Patterson, who had illustrated a book on fish of the Northeast, contacted Breisch about working together on the current volume.
While most field guides are organized by species, this book is more than a field guide; it places the animals in the context of their environment. The book is arranged in nine chapters, according to habitat: Northeastern Deciduous Forests; Dry Pine Woodlands; Northeastern Grasslands; Wicked Big Puddles, a playful name for vernal pools; Bogs; Headwaters; Small Waters; Big Wates; and The Coastal Plain.
“I wanted to group species that use a habitat,” said Breisch, “to show their relationship to the environment. So, if you’re protecting vernal pools, you’re not just protecting the endangered tiger salamander but a lot of other species using those pools like the gray tree frog or the spring peeper, and even the mammals that come to the pools. You’re protecting an entire ecosystem.
“People who are birders don’t envision holding them and getting a close look,” Breisch said, citing an advantage of studying amphibians and reptiles. He cautioned, however, “You don’t want to encourage people to bring them all home — but to stop and look and appreciate what they see.”
Breisch said of his book, “We wanted people just to read it and enjoy it.” Hence, it lacks the copious citations that typify scientific literature. Rather, the prose is straightforward and vivid, laced with personal anecdotes about encountering these creatures.
“I tried to use the species as lessons on biology with historic notes or conservation issues,” said Breisch.
Vita
Breisch took a peripatetic path to get where he is today.
After graduating from Penn State, where he studied botany, Breisch, who had grown up in Pennsylvania, came to the University at Albany for his master’s degree in plant ecology. “I wanted to be near the Adirondacks,” he said. “I was a rock climber and an ice climber.”
He helped Trudy Healy with research for her 1967 rock-climbing book, the first Adirondack guide to rock and slide climbing.
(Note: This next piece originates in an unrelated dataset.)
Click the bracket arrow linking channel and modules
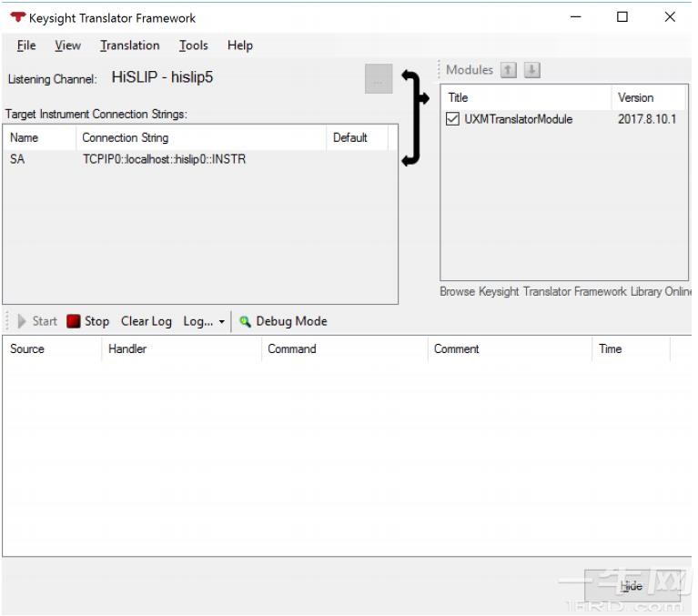 pos(415,118)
And he worked as a hut boy, packing in supplies to John’s Brook Lodge to tend to the guests who stayed at the wilderness lodge, accessible only by a rugged hiking trail.
“I weighed 130, or 135 pounds then and carried a 95-pound pack,” said Breisch, who is now 72.
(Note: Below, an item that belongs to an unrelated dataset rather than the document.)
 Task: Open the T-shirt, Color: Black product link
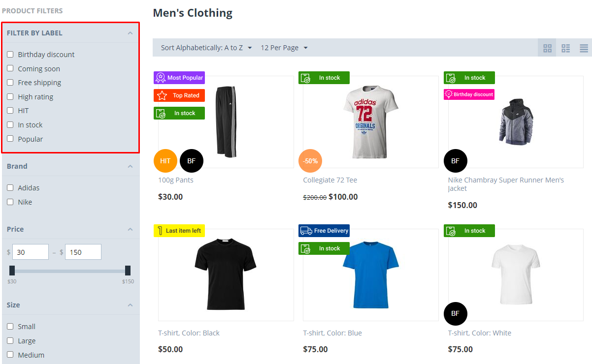(x=189, y=333)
He not only enjoyed climbing in the Adirondacks, he studied them. In the mid-1960s, he looked at the vegetation on Whiteface, documenting how it changed from the valley floor to it the mountain’s peak, and how it was different on each face. The area was resurveyed in the 1980s, revealing a dramatic decline in red spruce, attributed to acid rain.
“From the top, you see a pattern of blown-down trees,” said Breisch. The “balsam waves,” he said, move about three feet a year as trees die and fall over and new growth comes in.
Breisch graduated with his master’s degree during the Vietnam War and was immediately drafted into the United States Army. Because of his expertise, he was assigned to the U.S. Army Research Institute of Environmental Medicine, which studied how the environment affected soldiers’ performance in extreme heat, extreme cold, and extreme altitude.
Assigned to study effects at high altitude, Breisch was sent to Peru where some natives live at sea level and others live on mountains at 14,000 feet. “We investigated their physiology,” he said, and discovered higher red blood-cell levels at high altitudes. Breisch’s own hemoglobin level went up when he lived for a month at 14,000 feet.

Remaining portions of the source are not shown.